Part-time Legislature alters constitution, group says
Lansing — A state board on Wednesday will consider whether to approve Lt. Gov. Brian Calley’s petition for a part-time Legislature to be circulated for signatures.
But even as Calley moves ahead with his plan to slash the number of days lawmakers would work in Lansing amid a likely gubernatorial bid, another group is saying the plan could mean substantial changes to the state constitution and where political power is concentrated.
Patrick Anderson, CEO of the Anderson Economic Group, in a Friday letter to Elections Director Chris Thomas detailed concern that the plan could cede more power to the governor and make it less likely for citizen-driven ballot initiatives to make it into law.
“The proposed amendment would alter at least two provisions of the 1963 Constitution, affecting the balance of powers between the Legislature and executive, the powers of initiative held by the citizens and the ability of the governor to veto and the Legislature to avoid a veto,” Anderson wrote in the letter, also sent to the secretary of the State Board of Canvassers.

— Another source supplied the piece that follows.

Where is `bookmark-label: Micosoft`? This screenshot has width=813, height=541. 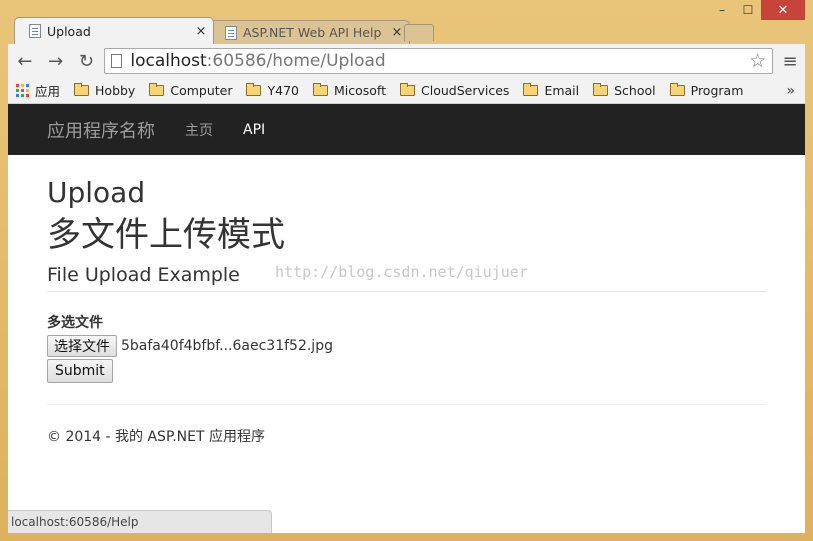
bookmark-label: Micosoft is located at coordinates (360, 90).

A petition that would alter sections of the constitution must explicitly state what sections it seeks to change.
The Bureau of Elections also questioned the legality of the plan last week before OK’ing it later.
Schuette and Calley, both Republicans, are expected to announce their competing bids for governor.
Calley disagrees that it would modify the constitution.
The part-time plan is meant to streamline the legislative process and lead to “better laws because it ensures legislators live most of their lives under the laws they make,” Calley said during the Mackinac Policy Conference in May. It could also boost his popularity in some conservative circles where the part-time idea has been gaining traction.
Calley’s “Clean Michigan Government” plan would amend the state constitution to limit the Legislature to meeting for 90 session days consecutively, rather than spliced throughout the year.
That could “substantially alter” lawmakers’ ability to adopt voter-driven policy initiatives because the time frame they could present it to the Legislature — within a state-required 40 day period — grows significantly slimmer if they’re in session for fewer days of the year, Anderson argues.
“Citizens that initiate laws would therefore have the power to simply delay submitting petitions until it was too late for the Legislature to consider them, thus bypassing the current intention of allowing the Legislature to consider it,” he wrote.
In 2006, Anderson authored and circulated a petition to repeal the Single Business Tax and offered it to the Legislature to consider after scraping together 291,000 signatures. Lawmakers then voted to approve it and it became law that year.
If Calley’s part-time schedule had been in place then, Anderson couldn’t have propelled it into state law because they wouldn’t have been in session.
A part-time schedule could also cede more power to the governor by narrowing the time period in which the Legislature can override a governor’s veto of a Legislature-approved bill by garnering two-thirds support in both the House and Senate.
That could make it extremely unlikely to override a veto, Anderson argues.
“We need a veto power ... we need the power of the citizens to adopt laws. And I care about that a lot, which is why I sent the letter,” he said.